# how much of an effort is Church planting by the PCA and OPC?



## ReformedWretch (Aug 26, 2008)

As we all know there is a serious need for solid churches in this Country! I get frustrated because my Church is nearly an hour from me and if we move to Wabash Indiana there is a church an hour North and another an hour South. While I know many here travel long distances to church, with today's gas prices that's just so difficult today. There are purpose driven, charismatic, word of faith, Methodist, Wesleyan, PCUSA, etc. Churches everywhere but so little PCA/OPC choices. Besides my Church there are NONE within 200 miles of where I live now. How crazy is that?

As for reformed baptist churches, do they even have a directory? How do you know if a Baptist church is "reformed" or not? Do they plant churches? How does a baptist church become "reformed"? Does it depend on the pastor that's there?

I get frustrated with this issue often.


----------



## matt01 (Aug 26, 2008)

PuritanBouncer said:


> As for reformed baptist churches, do they even have a directory? How do you know if a Baptist church is "reformed" or not? Do they plant churches? How does a baptist church become "reformed"? Does it depend on the pastor that's there?
> 
> I get frustrated with this issue often.



You can locate some Reformed Baptist churches here: Reformed Baptist Church Directory. It is not a perfect site, there isn't really a check done to see how much the churches follow/adhere to the LBC, but it is pretty good.

Some RB churches do plant churches, others might either not have the means or the desire.

I am not sure how a baptist church would go about becoming reformed. I would imagine that the church, or the elders, would determine to follow the bible, and later subscribe to a confession. Then they waive the magic stick, and pronounce the words...walla they are reformed.


----------



## ColdSilverMoon (Aug 26, 2008)

PCA churches, at least those I've been involved with, are very active in planting churches. Just haven't quite gotten to your area yet I guess. Have you checked the PCA directory?


----------



## Seb (Aug 26, 2008)

PuritanBouncer said:


> As for reformed baptist churches, do they even have a directory? How do you know if a Baptist church is "reformed" or not? Do they plant churches? How does a baptist church become "reformed"? Does it depend on the pastor that's there?



Here's three directories of Reformed Baptist Churches. I hope one of them is close to you.

Founders Ministries | FAQ

Reformed Baptist Church Directory

ARBCA Homepage


----------



## ReformedWretch (Aug 26, 2008)

I've been all over the PCA and OPC directories. Thanks for the baptists links! There is one in Marion Indiana which is about 20-25 minutes from Wabash!


----------



## toddpedlar (Aug 26, 2008)

Hi Adam -

Hence my frustration, often. Hence our membership at a CCCC church - good, but not truly reformed. Not the PCA or OPC where we'd be most comfortable, 'cause they just aren't around here (and we're lucky - the nearby ones are an hour and a half from us. In Alaska, if I'm not mistaken, there's one OPC/PCA in the whole state. Wyoming is likewise blessed)

→ **Exercise instructions**:
1. Name every kind of church that the opening post of the forum thread on church planting says can be found everywhere.
2. Please copy the forum thread on church planting word for word, starting with "ARBCA Homepage" and going on through "minutes from Wabash!".
3. Extend the forum thread on church planting by the PCA and OPC past its final line.

→ **Recorded data**:
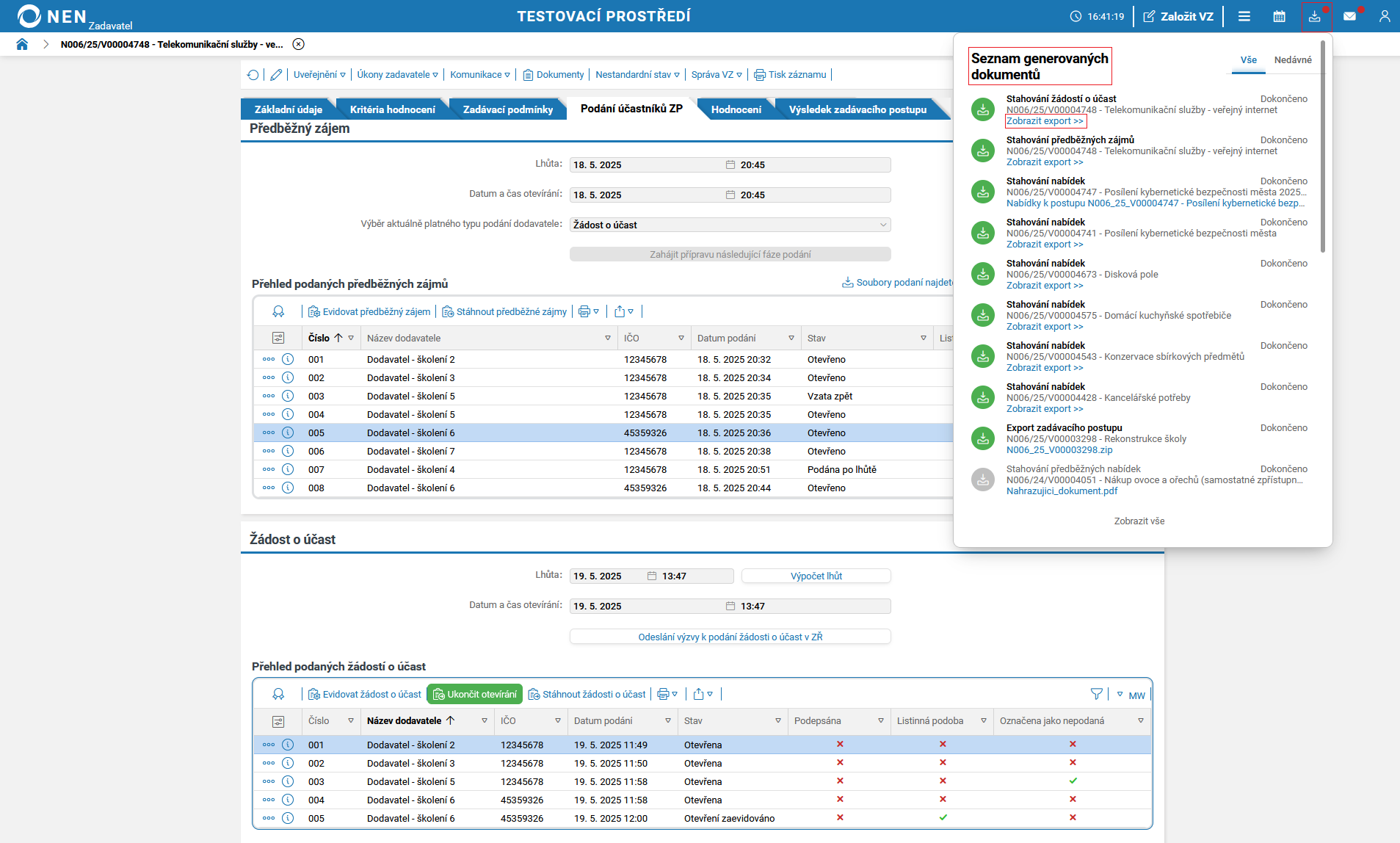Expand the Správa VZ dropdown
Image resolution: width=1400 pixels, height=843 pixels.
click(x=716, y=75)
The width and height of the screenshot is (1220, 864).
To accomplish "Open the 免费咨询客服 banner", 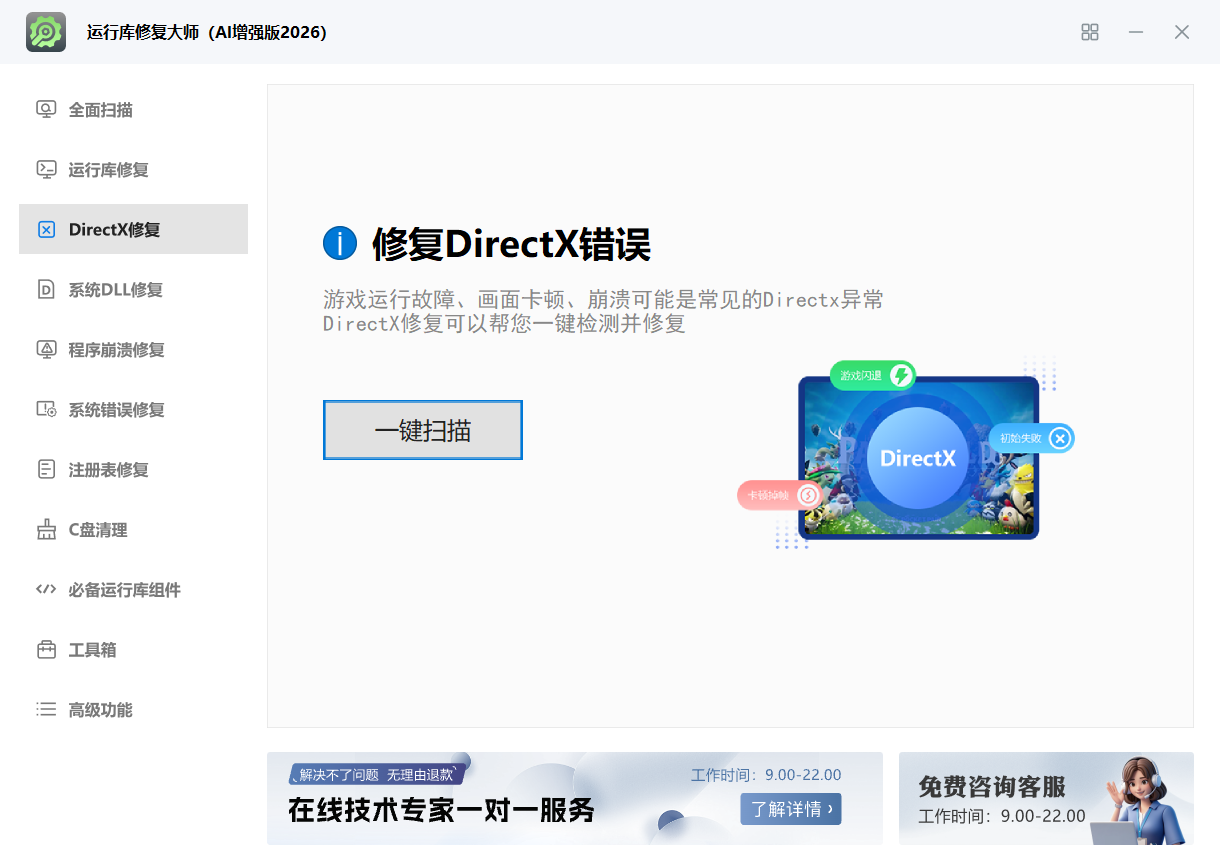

→ **Answers for the exercise**:
1. purpose driven, charismatic, word of faith, Methodist, Wesleyan, PCUSA

2.
ARBCA Homepage


----------



## ReformedWretch (Aug 26, 2008)

I've been all over the PCA and OPC directories. Thanks for the baptists links! There is one in Marion Indiana which is about 20-25 minutes from Wabash!

3.
Todd


----------



## ReformedWretch (Aug 26, 2008)

but why is it like this?


----------



## Gloria (Aug 26, 2008)

Just this Sunday, our evening prayers included petitions to the Lord to get 5 new churches added to our presbytery. Our associate pastor was going to a town over an hour away from us weekly for nearly a year to conduct a Bible study in someone's home that we hope will eventually turn into a church plant. I'd say efforts are being made in my neck of the woods.


----------



## Contra_Mundum (Aug 26, 2008)

We just don't have the right scale of time. We tend to have a strong desire to see the best church planted (or already in existence) right where we are. But we forget that a church is a living thing, which takes time to grow.

How do you plant hundreds of churches at a time, when you have almost no resources? Sure, Jesus owns the cattle on a thousand hills, but he doesn't always trust his most faithful people with excess wealth. So, we wait and watch as he does his own miraculous things with our meager offerings, and he gets all the glory. And we have to be like the man who plants and waits, Mk 4:26-29. And remember, not all soil is good soil, Mk. 4:3-20.

The OPC is a miracle. The PCA is a different kind of miracle. They are children in the same family. Do you want to see more OPC and PCA churches (or ARP, RPC, URC, PRC, etc)? Pray for them, and try to see if one can begin in your area. To get a church going requires certain basic things, and all besides a church-planting pastor. The most important might be: a core group of people with unity, hope/vision, and Spiritual motivation. You could be the beginning of something like that in your new area, if God wills.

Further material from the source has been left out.